Devletin, pasif bürokratik kurumlar olarak yönetildiği dönemler geride kalmıştır. Göreve atanan birçok hükümet üyesinin, bürokratik kurumlardan değil de iş dünyasından gelmesi önemlidir. Başka bir ifade ile eğitim, turizm ve sağlık gibi alanlarda görev verilen kişilerin iş adamı kimliği öne çıkmaktadır. Devlet, artık iş kapısı olmaktan çıkarılmalıdır. Yeni dönemde ihtiyaç duyulan şey, iş kapısı açan devlet değil, girişimci devlet konseptinin hayata geçirilmesidir. Ülkemizin sorunlarını sahici anlamda anlayan, teorik derinliğe ve pratik yaratıcılığa sahip, gelecek yönelimli girişimci bir anlayışla devlet yönetişimini gerçekleştirmek gibi çetin bir görev, yeni yönetim kadrosunun önünde bulunmaktadır.

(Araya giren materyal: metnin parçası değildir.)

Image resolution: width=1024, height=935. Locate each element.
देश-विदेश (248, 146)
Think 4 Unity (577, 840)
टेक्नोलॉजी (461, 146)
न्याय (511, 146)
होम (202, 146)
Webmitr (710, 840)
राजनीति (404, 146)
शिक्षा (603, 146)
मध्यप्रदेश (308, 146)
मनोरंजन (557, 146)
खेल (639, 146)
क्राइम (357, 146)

Türkiye, 1950 yılına kadar tek parti diktatörlüğüyle idare edilmiş bir ülkedir. 1950 sonrası başlayan çok partili siyasal hayat, ülkede parlamenter sistem ve demokratik seçimler olmak üzere bir çok pratiğin ve kurumun gelişmesini sağlamıştır. 27 Mayıs, 12 Mart, 12 Eylül ve 28 Şubat darbeleri, ülkemizde demokrasiyi ortadan kaldırmış ve toplumun her kesiminde büyük tahribatlara yol açmışlardır. 15 Temmuz darbe ve işgal girişimi, ülkemizde radikal bir rejim değişikliğini amaçlamış ve FETÖİZMİ ülkemize dayatmaya kalkmıştır. 15 Temmuz darbe ve işgal girişiminin yenilgiye uğratılmasından sonra 16 Nisan referandumuyla, Cumhurbaşkanlığı hükümet sistemi kabul edilmiştir. 24 Haziran seçimlerinin ortaya çıkardığı tablo, ülkemizde demokrasi, barış ve istikrarın sürmesi ve korunması için başkanlık sisteminin uygulanmasını zorunlu kılınmıştır. Şu anda Türkiye, hızla başkanlık sisteminin uygulanması için bütün devlet işleyişini köklü bir şekilde değiştirecek düzenlemeler yapmaktadır. Şimdiye kadar uygulanmış parlamenter sistem geleneği üzerine yeni sistem kurulmaya çalışılmaktadır. Yeni bir idari ve siyasal sisteme geçiş, kendisiyle beraber yeni umutlar, fırsatlar ve imkanlar anlamına geldiği gibi, doğal bir şekilde sorunlar, krizler ve zorluklar anlamına da gelmektedir. Yeni yönetim kadrosunun, 15 Temmuz darbe girişiminin ve FETÖ çetesinin ülkemizde neden olduğu tahribatı onaran, demokrasimizi güçlendiren, barış ve istikrarı destekleyen politikaları bir an önce hayata geçirmesini toplum talep etmektedir. Cumhurbaşkanımız Erdoğan'ın belirlemiş olduğu yönetim kadrosunun nitelikleri, yeni sistemin icracı ve sorun çözücü bir perspektifle uygulanacağını göstermektedir.